-- TASK INPUTS follows --

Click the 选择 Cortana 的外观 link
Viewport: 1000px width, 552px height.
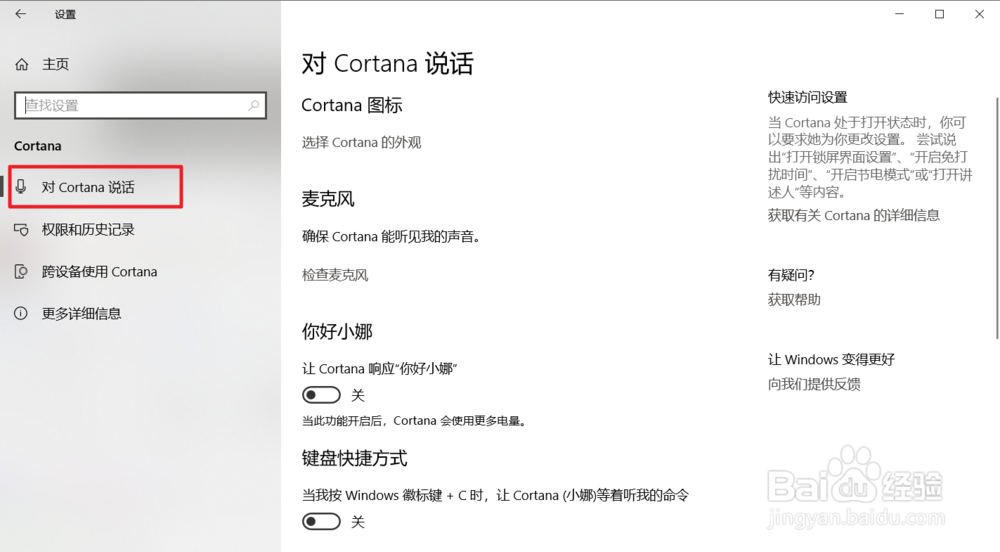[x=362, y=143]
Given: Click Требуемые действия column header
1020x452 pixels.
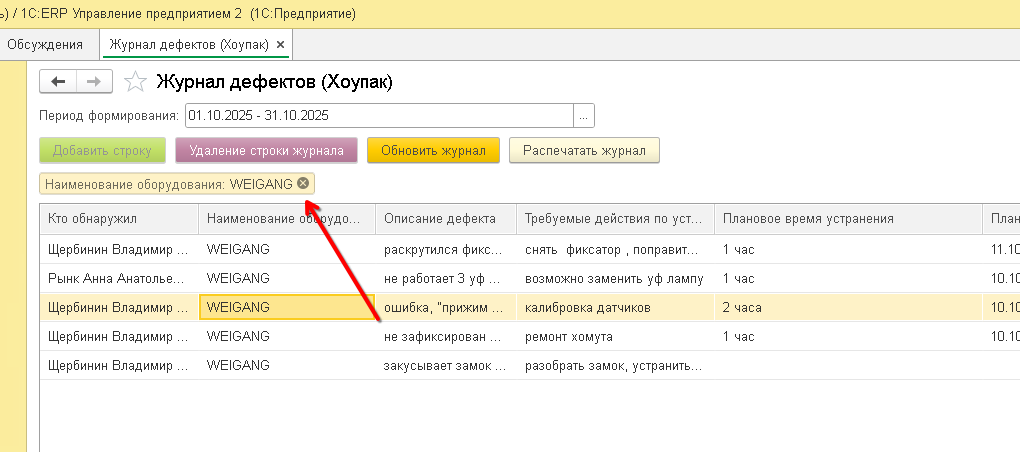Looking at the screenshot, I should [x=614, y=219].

-- TASK INPUTS concluded --

§ PROBLEM DESCRIPTION: The copy must start at the line containing "Given: Click Требуемые действия column header" and stop at the last line of the listing, both included, with every line exact and no pictures.

§ OUTPUT FOR THIS EXERCISE:
Given: Click Требуемые действия column header
1020x452 pixels.
Looking at the screenshot, I should [x=614, y=219].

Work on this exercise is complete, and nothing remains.